I came across something a little different. I wasn’t sure what to expect of something calling itself British Muslim Song. I’m always a little cautious around English nasheed offerings because so many well-meaning creations are just bad translations with cringe-worthy lyrics. I’m sorry Sami Yusuf, you have a lovely voice and I’m sure you’re a jolly-nice-fellow but some of your rhymes are verging on the criminal.
And then there’s that British Muslim choir, Harmonia Alcorani, at the opposite spectrum. They have some decent lyrics for sure, but I can’t stand that choir-boy warbling. Now don’t get me wrong, I’m not being prejudicialistic.
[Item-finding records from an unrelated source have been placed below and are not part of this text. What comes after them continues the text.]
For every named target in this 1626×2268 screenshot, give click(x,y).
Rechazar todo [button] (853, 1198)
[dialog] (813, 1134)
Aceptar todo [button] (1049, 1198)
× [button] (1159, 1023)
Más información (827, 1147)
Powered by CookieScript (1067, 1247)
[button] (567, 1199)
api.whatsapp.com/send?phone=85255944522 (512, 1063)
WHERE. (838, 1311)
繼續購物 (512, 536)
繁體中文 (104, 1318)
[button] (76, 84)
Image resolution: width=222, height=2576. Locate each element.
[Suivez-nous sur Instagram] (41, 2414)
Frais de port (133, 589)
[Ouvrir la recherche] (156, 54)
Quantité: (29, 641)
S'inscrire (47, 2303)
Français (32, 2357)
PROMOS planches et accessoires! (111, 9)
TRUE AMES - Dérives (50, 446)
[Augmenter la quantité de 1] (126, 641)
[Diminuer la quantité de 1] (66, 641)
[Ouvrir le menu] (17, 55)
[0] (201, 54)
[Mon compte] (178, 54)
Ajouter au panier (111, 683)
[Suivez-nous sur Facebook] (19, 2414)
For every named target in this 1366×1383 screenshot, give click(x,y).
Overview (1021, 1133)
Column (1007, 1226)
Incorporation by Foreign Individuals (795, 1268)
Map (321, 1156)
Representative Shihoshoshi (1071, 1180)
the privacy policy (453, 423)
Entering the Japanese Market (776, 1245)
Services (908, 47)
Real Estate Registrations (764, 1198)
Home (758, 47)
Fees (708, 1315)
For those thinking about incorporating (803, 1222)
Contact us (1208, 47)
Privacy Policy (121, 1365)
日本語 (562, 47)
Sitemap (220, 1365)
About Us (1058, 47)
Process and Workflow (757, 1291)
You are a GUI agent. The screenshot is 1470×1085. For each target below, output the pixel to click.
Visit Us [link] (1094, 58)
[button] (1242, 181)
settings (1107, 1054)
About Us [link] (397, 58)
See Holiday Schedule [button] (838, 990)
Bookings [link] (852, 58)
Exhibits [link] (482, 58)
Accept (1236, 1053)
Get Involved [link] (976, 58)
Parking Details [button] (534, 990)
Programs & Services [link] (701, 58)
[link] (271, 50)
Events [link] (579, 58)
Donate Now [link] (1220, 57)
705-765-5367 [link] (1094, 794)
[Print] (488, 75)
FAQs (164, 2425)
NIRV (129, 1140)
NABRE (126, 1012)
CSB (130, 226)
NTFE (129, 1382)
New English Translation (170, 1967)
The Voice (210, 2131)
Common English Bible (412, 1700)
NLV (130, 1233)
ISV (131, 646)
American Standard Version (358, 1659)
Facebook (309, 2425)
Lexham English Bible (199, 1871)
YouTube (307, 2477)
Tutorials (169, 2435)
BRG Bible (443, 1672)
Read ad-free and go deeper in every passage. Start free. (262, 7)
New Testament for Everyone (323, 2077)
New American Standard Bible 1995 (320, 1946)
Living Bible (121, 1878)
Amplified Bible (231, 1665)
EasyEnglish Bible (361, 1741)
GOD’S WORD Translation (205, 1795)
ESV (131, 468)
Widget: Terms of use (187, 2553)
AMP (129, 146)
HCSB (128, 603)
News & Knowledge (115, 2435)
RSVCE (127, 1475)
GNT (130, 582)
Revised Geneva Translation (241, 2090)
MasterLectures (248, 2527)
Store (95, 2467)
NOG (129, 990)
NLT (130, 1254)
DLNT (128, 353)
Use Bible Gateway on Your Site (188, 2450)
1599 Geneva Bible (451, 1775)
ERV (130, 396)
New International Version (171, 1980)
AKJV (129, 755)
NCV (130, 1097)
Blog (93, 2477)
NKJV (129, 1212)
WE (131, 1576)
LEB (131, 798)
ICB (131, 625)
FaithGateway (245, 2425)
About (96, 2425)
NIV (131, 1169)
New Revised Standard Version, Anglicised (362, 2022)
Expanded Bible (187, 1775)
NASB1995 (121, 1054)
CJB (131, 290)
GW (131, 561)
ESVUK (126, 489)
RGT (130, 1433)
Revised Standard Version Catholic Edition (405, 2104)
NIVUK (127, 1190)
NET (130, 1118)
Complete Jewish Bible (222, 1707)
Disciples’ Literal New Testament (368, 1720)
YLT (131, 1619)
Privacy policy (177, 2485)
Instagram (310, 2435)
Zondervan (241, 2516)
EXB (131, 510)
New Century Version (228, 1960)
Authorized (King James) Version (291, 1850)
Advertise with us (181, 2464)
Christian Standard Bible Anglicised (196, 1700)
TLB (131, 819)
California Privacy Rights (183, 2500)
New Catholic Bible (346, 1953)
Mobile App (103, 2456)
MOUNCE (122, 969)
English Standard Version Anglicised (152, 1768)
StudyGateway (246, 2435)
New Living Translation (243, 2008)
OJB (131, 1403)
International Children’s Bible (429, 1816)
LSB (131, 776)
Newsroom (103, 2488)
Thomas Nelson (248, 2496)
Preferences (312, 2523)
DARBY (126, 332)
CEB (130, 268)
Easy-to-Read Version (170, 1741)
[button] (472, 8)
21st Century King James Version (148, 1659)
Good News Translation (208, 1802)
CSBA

I was once an unlikely member of the school choir myself I’ll have you know, and have squawked my way through many a ‘Morning Has Broken’ and ‘When a Knight Won His Spurs’ (‘though you’ll be relieved to hear I won’t be auditioning for Britain’s Got Talent, like a hijabi Susan Boyle ::shudder::). But all that high-pitched soprano warbling leaves me cold. Deep bass Gregorian chanting is a little more palatable, but only in small doses.
Anyhow, when I came across a free download of ‘He who Seeks (Nihavend No.34)’, sung by that very-nice-chap Dawud Wharnsby, I was a wee bit wary. At first hearing I mulled over its unfamiliar style and decided that it was different, but I wasn’t sure if I actually liked it. To give it a fair go I replayed it a couple of times…until I finally forgave it its novelty and found myself truly moved. It hints a little at folk music rather than straight-up choir, which probably helps. So despite my initial misgivings I have to say it’s really grown on me and I hope there’ll be more to come. Just keep the pitch low and manly, and leave out the nightingales and roasted larks.